> **Tasks for this exercise**:
A. From the account of the trip to the Chicago quilt festival, list every item the writer suggests packing in a cooler for the drive.
B. Carry on the account of the trip to the Chicago quilt festival, starting right after its last sentence.

> **Excerpted text**:
OMG! The International Quilt Festival in Chicago was fantastic. My DH and I went for 3 days to Chicago and I will give the perfect 3 day trip for us and maybe for you too. Here's an account of our trip and my personal opinions about all our activities while there. I hope this helps any of you who plan to go anytime in the future. It will also serve as a reference for us for next year.
Thursday we left Crestwood, Ky, USA, and drove for 5 hours straight up I-65 north and landed at the hotel, Embassy Suites, right across the street from the Rosemont convention center. The drive was very nice, the only thing, have toll money ready when you arrive in Chicago. You'll need about $5.00 worth of change, if you want to really fly through the toll booths. One toll is 15 cents and they go up to $2.50. I don't know what you get for that money, because the roads were awful on the toll highways. Bring a cooler with some water, cookies, grapes and cheese and you don't need to stop for lunch.
You will want to save your calories for the Pappadeaux restaurant that evening. . Great seafood awaits about 15 minutes from the hotel. On Thursdays, bring your appetite, because it's all you can eat lobster. Get there early or be prepared to wait a while, but, we feel it's worth it. Anyway, to get to the restaurant, you leave the hotel parking lot and turn left and stay on River Road until you see Algonquin, the road becomes a 2 lane road before you will turn left on Algonquin. Follow this until you see a bright blue roof on your right-you are almost to Golf Road. The Meijer is directly across the street from Pappadeaux. The restaurant is not cheap, our bill for the two of us was $80.00, but, if you like great seafood and deserts, this is a place to try. I like the sweet potato/pecan pie, warmed up with a scoop of ice cream. My husband's favorite dish is the Ponchatrain, I like the Orleans trout verses salmon...your choice...

> **Entries supplied**:

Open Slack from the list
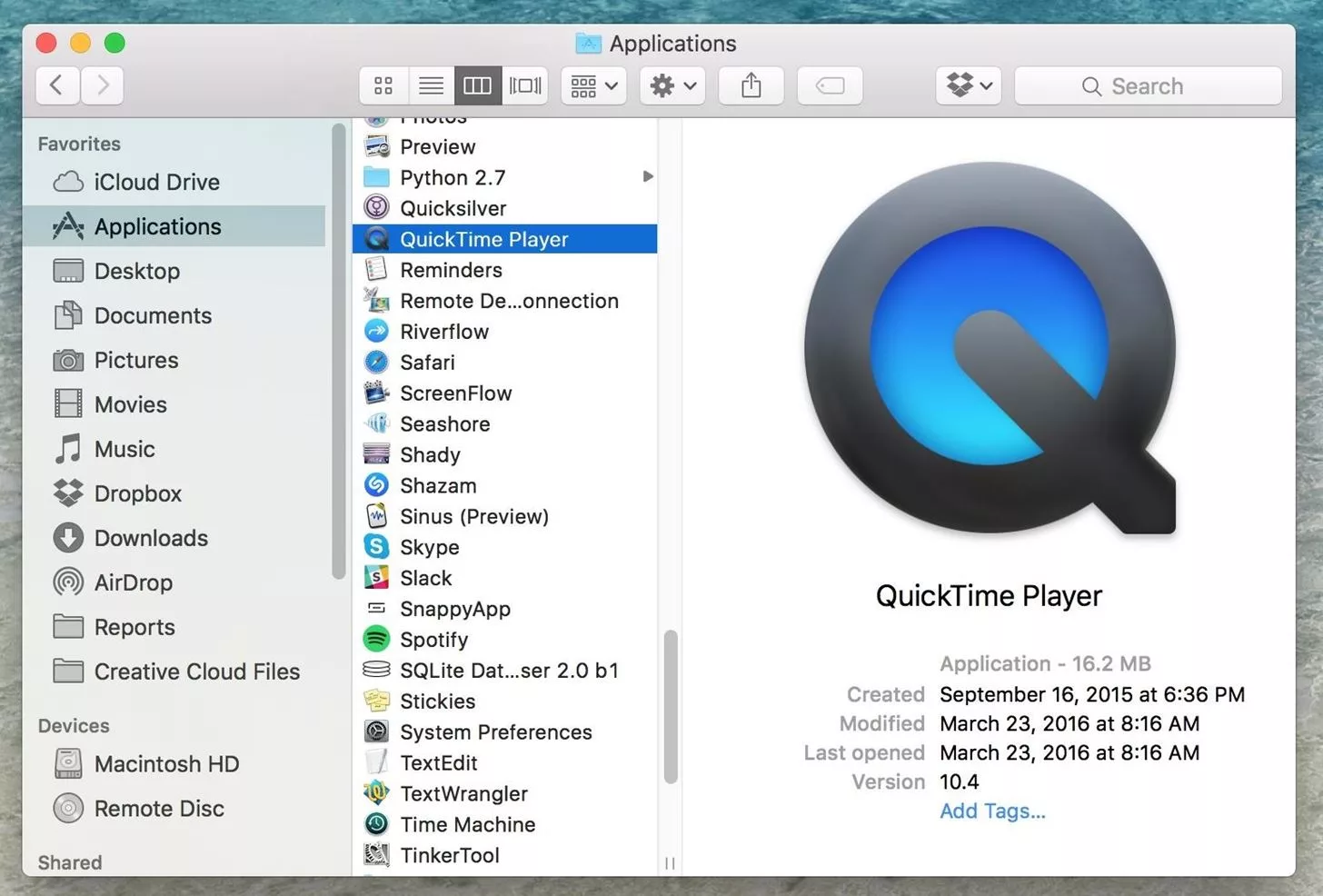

---

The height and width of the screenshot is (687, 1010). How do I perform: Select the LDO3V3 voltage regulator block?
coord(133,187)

> **Per-task answers**:
A. water, cookies, grapes, cheese

B.
Go home to the hotel and get a good night's sleep for the show tomorrow, or you can walk on over and maybe buy your ticket and go on in and see some of the show before it officially opens on Friday. My friend did this and enjoyed it. I personally like waiting and experiencing it all day on Friday.
Embassy Suites was not prepared for the the flock of quilters this year. I don't remember so many being there last year. All I know is the breakfast lines were the longest I've seen. The worst was the elevators-2 were down on Thursday. Walking up 6 flights of stairs is not fun. You might want to try the Sofitel hotel next door, both are very close. The Double Tree is a short walk down the street.
Friday-THE SHOW!! Hours: 10:00 to 7:00. Cost $10.00 for a one day ticket.
My favorite thing about this show is that all the quilts are together and all the vendors are together, separate, almost right down the middle of the building. You don't have to walk for blocks to view quilts! I understand that venues sometimes grow and are forced to expand, but, the real beauty of this show is the whole show is in one building, classes, quilts and vendors. If you can purchase your ticket on the internet, instead of waiting in the long line for tickets, I'd suggest doing that, so you can walk right in.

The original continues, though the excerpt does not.